Available records:
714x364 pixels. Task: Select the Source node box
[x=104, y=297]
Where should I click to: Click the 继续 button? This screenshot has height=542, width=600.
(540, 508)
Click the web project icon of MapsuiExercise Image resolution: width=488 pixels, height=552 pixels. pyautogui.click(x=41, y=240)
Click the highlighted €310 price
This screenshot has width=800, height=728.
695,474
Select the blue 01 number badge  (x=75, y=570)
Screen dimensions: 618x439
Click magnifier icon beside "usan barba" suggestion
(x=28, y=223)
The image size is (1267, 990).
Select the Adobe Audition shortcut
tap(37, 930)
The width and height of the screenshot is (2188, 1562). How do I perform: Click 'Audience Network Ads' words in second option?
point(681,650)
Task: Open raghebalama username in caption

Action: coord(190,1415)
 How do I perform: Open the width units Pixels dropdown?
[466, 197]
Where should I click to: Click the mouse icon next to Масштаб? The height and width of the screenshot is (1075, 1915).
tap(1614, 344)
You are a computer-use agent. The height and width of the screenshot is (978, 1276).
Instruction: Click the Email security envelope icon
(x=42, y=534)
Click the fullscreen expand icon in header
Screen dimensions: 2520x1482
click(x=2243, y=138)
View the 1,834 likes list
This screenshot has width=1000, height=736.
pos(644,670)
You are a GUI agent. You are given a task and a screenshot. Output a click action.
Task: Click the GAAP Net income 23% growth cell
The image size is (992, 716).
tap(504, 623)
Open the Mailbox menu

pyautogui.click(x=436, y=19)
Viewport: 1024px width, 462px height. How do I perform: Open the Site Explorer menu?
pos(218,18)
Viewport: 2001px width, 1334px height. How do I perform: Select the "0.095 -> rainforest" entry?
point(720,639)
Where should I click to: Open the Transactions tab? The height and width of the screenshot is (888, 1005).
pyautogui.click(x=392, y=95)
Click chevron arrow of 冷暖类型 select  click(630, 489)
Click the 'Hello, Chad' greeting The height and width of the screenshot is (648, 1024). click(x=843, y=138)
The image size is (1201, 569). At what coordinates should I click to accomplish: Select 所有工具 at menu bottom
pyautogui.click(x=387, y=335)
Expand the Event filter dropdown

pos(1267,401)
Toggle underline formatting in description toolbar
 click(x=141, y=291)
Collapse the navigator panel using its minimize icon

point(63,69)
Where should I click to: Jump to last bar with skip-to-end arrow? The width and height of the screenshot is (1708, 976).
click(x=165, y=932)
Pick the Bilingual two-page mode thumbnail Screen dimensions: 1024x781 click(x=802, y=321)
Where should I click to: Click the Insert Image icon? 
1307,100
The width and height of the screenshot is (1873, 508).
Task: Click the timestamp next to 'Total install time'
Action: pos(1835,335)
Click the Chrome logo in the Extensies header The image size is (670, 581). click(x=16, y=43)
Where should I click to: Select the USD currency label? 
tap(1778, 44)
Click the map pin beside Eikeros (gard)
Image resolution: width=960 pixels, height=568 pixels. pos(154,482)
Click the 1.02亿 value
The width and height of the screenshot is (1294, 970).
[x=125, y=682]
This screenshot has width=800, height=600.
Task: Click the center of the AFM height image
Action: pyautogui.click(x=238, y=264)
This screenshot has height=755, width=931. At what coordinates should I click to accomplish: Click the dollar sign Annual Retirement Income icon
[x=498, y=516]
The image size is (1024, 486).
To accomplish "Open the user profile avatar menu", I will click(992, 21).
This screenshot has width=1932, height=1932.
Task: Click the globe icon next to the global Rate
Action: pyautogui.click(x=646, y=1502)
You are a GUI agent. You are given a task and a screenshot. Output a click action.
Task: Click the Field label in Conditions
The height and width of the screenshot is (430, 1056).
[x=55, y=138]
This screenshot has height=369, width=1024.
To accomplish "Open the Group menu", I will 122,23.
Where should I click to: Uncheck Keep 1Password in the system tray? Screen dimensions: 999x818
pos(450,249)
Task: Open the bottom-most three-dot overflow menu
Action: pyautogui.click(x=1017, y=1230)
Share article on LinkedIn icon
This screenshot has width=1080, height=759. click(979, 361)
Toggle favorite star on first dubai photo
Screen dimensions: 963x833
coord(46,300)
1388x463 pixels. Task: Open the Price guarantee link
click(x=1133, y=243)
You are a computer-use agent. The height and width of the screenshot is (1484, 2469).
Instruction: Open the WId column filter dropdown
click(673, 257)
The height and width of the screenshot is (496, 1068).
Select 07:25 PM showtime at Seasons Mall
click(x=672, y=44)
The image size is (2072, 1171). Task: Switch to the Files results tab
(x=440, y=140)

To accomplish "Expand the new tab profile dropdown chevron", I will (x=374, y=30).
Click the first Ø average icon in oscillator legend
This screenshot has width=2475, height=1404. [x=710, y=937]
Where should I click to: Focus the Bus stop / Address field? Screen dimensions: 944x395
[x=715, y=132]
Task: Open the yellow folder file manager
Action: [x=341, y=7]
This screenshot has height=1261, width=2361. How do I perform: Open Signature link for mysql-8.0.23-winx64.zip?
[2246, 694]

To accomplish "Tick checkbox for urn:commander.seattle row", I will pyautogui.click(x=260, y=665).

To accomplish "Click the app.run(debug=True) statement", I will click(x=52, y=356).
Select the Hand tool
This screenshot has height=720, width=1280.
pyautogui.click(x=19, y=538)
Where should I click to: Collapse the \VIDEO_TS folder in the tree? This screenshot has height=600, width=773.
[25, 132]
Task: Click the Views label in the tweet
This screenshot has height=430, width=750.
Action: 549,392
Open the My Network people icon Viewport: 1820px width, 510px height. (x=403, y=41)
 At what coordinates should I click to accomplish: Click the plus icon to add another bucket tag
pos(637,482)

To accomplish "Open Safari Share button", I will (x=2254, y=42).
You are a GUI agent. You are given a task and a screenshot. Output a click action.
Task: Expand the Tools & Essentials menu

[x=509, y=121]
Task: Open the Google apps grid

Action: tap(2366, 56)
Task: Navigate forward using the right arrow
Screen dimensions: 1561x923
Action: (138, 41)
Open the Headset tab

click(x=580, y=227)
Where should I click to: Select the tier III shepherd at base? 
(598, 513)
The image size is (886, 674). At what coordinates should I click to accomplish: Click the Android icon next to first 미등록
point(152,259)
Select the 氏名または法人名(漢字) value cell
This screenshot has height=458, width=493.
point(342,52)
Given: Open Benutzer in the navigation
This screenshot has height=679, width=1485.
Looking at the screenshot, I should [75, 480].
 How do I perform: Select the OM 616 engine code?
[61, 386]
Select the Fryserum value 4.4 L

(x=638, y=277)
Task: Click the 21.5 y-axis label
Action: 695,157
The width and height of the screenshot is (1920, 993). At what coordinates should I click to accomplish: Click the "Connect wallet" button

What to produce:
Copy out every item above word for word, keeping each line as it appears.

Response for this exercise:
714x364 pixels. Task: Select the Source node box
[x=104, y=297]
Where should I click to: Click the 继续 button? This screenshot has height=542, width=600.
(540, 508)
Click the web project icon of MapsuiExercise Image resolution: width=488 pixels, height=552 pixels. pyautogui.click(x=41, y=240)
Click the highlighted €310 price
This screenshot has width=800, height=728.
695,474
Select the blue 01 number badge  (x=75, y=570)
Screen dimensions: 618x439
Click magnifier icon beside "usan barba" suggestion
(x=28, y=223)
The image size is (1267, 990).
Select the Adobe Audition shortcut
tap(37, 930)
The width and height of the screenshot is (2188, 1562). How do I perform: Click 'Audience Network Ads' words in second option?
point(681,650)
Task: Open raghebalama username in caption

Action: coord(190,1415)
 How do I perform: Open the width units Pixels dropdown?
[466, 197]
Where should I click to: Click the mouse icon next to Масштаб? The height and width of the screenshot is (1075, 1915).
tap(1614, 344)
You are a computer-use agent. The height and width of the screenshot is (978, 1276).
Instruction: Click the Email security envelope icon
(x=42, y=534)
Click the fullscreen expand icon in header
Screen dimensions: 2520x1482
click(x=2243, y=138)
View the 1,834 likes list
This screenshot has width=1000, height=736.
pos(644,670)
You are a GUI agent. You are given a task and a screenshot. Output a click action.
Task: Click the GAAP Net income 23% growth cell
The image size is (992, 716).
tap(504, 623)
Open the Mailbox menu

pyautogui.click(x=436, y=19)
Viewport: 1024px width, 462px height. How do I perform: Open the Site Explorer menu?
pos(218,18)
Viewport: 2001px width, 1334px height. How do I perform: Select the "0.095 -> rainforest" entry?
point(720,639)
Where should I click to: Open the Transactions tab? The height and width of the screenshot is (888, 1005).
pyautogui.click(x=392, y=95)
Click chevron arrow of 冷暖类型 select  click(630, 489)
Click the 'Hello, Chad' greeting The height and width of the screenshot is (648, 1024). click(x=843, y=138)
The image size is (1201, 569). At what coordinates should I click to accomplish: Select 所有工具 at menu bottom
pyautogui.click(x=387, y=335)
Expand the Event filter dropdown

pos(1267,401)
Toggle underline formatting in description toolbar
 click(x=141, y=291)
Collapse the navigator panel using its minimize icon

point(63,69)
Where should I click to: Jump to last bar with skip-to-end arrow? The width and height of the screenshot is (1708, 976).
click(x=165, y=932)
Pick the Bilingual two-page mode thumbnail Screen dimensions: 1024x781 click(x=802, y=321)
Where should I click to: Click the Insert Image icon? 
1307,100
The width and height of the screenshot is (1873, 508).
Task: Click the timestamp next to 'Total install time'
Action: pos(1835,335)
Click the Chrome logo in the Extensies header The image size is (670, 581). click(x=16, y=43)
Where should I click to: Select the USD currency label? 
tap(1778, 44)
Click the map pin beside Eikeros (gard)
Image resolution: width=960 pixels, height=568 pixels. pos(154,482)
Click the 1.02亿 value
The width and height of the screenshot is (1294, 970).
[x=125, y=682]
This screenshot has width=800, height=600.
Task: Click the center of the AFM height image
Action: pyautogui.click(x=238, y=264)
This screenshot has height=755, width=931. At what coordinates should I click to accomplish: Click the dollar sign Annual Retirement Income icon
[x=498, y=516]
The image size is (1024, 486).
To accomplish "Open the user profile avatar menu", I will click(992, 21).
This screenshot has width=1932, height=1932.
Task: Click the globe icon next to the global Rate
Action: pyautogui.click(x=646, y=1502)
You are a GUI agent. You are given a task and a screenshot. Output a click action.
Task: Click the Field label in Conditions
The height and width of the screenshot is (430, 1056).
[x=55, y=138]
This screenshot has height=369, width=1024.
To accomplish "Open the Group menu", I will 122,23.
Where should I click to: Uncheck Keep 1Password in the system tray? Screen dimensions: 999x818
pos(450,249)
Task: Open the bottom-most three-dot overflow menu
Action: pyautogui.click(x=1017, y=1230)
Share article on LinkedIn icon
This screenshot has width=1080, height=759. click(979, 361)
Toggle favorite star on first dubai photo
Screen dimensions: 963x833
coord(46,300)
1388x463 pixels. Task: Open the Price guarantee link
click(x=1133, y=243)
You are a computer-use agent. The height and width of the screenshot is (1484, 2469).
Instruction: Open the WId column filter dropdown
click(673, 257)
The height and width of the screenshot is (496, 1068).
Select 07:25 PM showtime at Seasons Mall
click(x=672, y=44)
The image size is (2072, 1171). Task: Switch to the Files results tab
(x=440, y=140)

To accomplish "Expand the new tab profile dropdown chevron", I will (x=374, y=30).
Click the first Ø average icon in oscillator legend
This screenshot has width=2475, height=1404. [x=710, y=937]
Where should I click to: Focus the Bus stop / Address field? Screen dimensions: 944x395
[x=715, y=132]
Task: Open the yellow folder file manager
Action: [x=341, y=7]
This screenshot has height=1261, width=2361. How do I perform: Open Signature link for mysql-8.0.23-winx64.zip?
[2246, 694]

To accomplish "Tick checkbox for urn:commander.seattle row", I will pyautogui.click(x=260, y=665).

To accomplish "Click the app.run(debug=True) statement", I will click(x=52, y=356).
Select the Hand tool
This screenshot has height=720, width=1280.
pyautogui.click(x=19, y=538)
Where should I click to: Collapse the \VIDEO_TS folder in the tree? This screenshot has height=600, width=773.
[25, 132]
Task: Click the Views label in the tweet
This screenshot has height=430, width=750.
Action: 549,392
Open the My Network people icon Viewport: 1820px width, 510px height. (x=403, y=41)
 At what coordinates should I click to accomplish: Click the plus icon to add another bucket tag
pos(637,482)

To accomplish "Open Safari Share button", I will (x=2254, y=42).
You are a GUI agent. You are given a task and a screenshot. Output a click action.
Task: Expand the Tools & Essentials menu

[x=509, y=121]
Task: Open the Google apps grid

Action: tap(2366, 56)
Task: Navigate forward using the right arrow
Screen dimensions: 1561x923
Action: (138, 41)
Open the Headset tab

click(x=580, y=227)
Where should I click to: Select the tier III shepherd at base? 
(598, 513)
The image size is (886, 674). At what coordinates should I click to accomplish: Click the Android icon next to first 미등록
point(152,259)
Select the 氏名または法人名(漢字) value cell
This screenshot has height=458, width=493.
point(342,52)
Given: Open Benutzer in the navigation
This screenshot has height=679, width=1485.
Looking at the screenshot, I should [75, 480].
 How do I perform: Select the OM 616 engine code?
[61, 386]
Select the Fryserum value 4.4 L

(x=638, y=277)
Task: Click the 21.5 y-axis label
Action: 695,157
The width and height of the screenshot is (1920, 993). At what coordinates should I click to accomplish: Click the "Connect wallet" button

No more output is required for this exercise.